Text for analysis:
[Start of section]
A key benefit to HPV testing is that, unlike cytology, it can be successfully performed on self-collected specimens. Self-sampling with HPV testing obviates the need for an in-person pelvic exam and therefore, has the potential to extend screening coverage to underscreened/unscreened women in both high- and low-resource settings. Results from a large meta-analysis have demonstrated similar accuracy of HPV testing using PCR-based HPV tests from self-collected samples and clinician-collected samples (14).

In addition to expanding coverage to hard-to-reach populations, self-sampling provides an opportunity to serve as an alternative to clinic-based screening in the COVID-19 and post-COVID-19 eras. While the long-term impact of COVID-19–related shutdowns on cervical cancer incidence and mortality is currently unknown, a short-term delay among women with a negative screening history is certainly less concerning than longer delays and lack of follow-up of positive screening tests. Screening rates in 2020 thus far have been well-below levels reported in recent years (15). As health systems begin to reopen to preventive care visits, concerns among patients and providers regarding SARS-CoV-2 exposure may result in fewer in-person visits for cervical cancer screening for the foreseeable future. Offering self-sampling as an alternative option would be a safe and efficient strategy to ensure the continuation of effective cervical cancer screening, while reducing the risk of exposure to SARS-CoV-2 through in-person clinic visits. Importantly, ensuring that underserved and vulnerable populations have equal access to self-sampling and follow-up care is critical to prevent cervical cancer disparities from widening, especially as these populations have been disproportionately affected by the pandemic. While HPV self-sampling has been introduced in several screening programs worldwide, it currently lacks regulatory approval in the United States. Accelerating regulatory approval of HPV self-sampling will have important immediate public health benefit by extending the reach of cervical screening and making cervical screening programs more resilient against disruptions like the current pandemic.
[End of section]
What you will do: Reproduce verbatim the part of the HPV self-sampling passage from "A key benefit" up to and including "clinician-collected samples (14).".

Material provided:
[Start of section]
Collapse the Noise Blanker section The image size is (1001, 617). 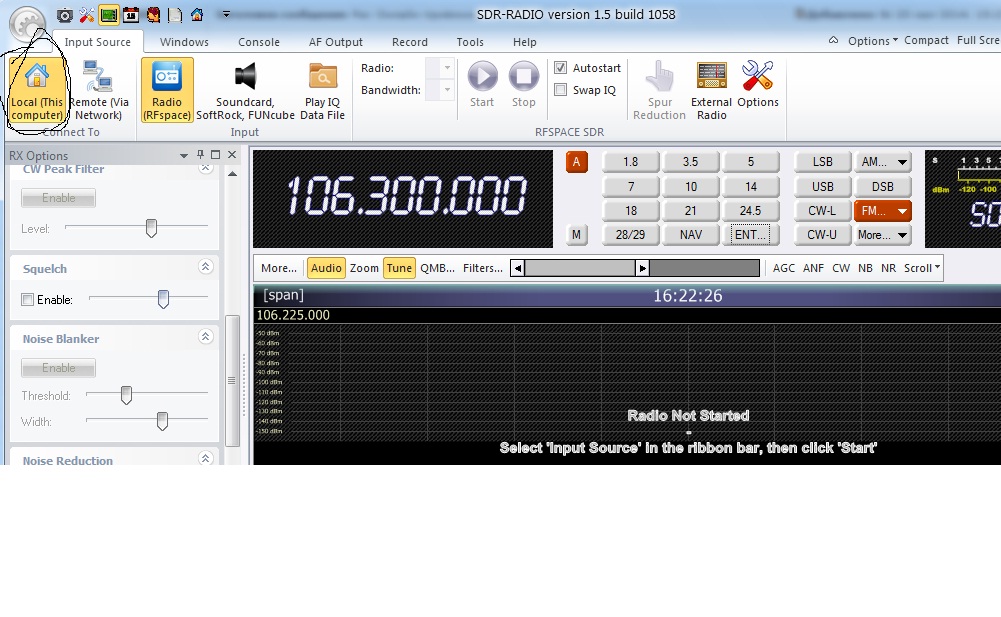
[End of section]
Response:
A key benefit to HPV testing is that, unlike cytology, it can be successfully performed on self-collected specimens. Self-sampling with HPV testing obviates the need for an in-person pelvic exam and therefore, has the potential to extend screening coverage to underscreened/unscreened women in both high- and low-resource settings. Results from a large meta-analysis have demonstrated similar accuracy of HPV testing using PCR-based HPV tests from self-collected samples and clinician-collected samples (14).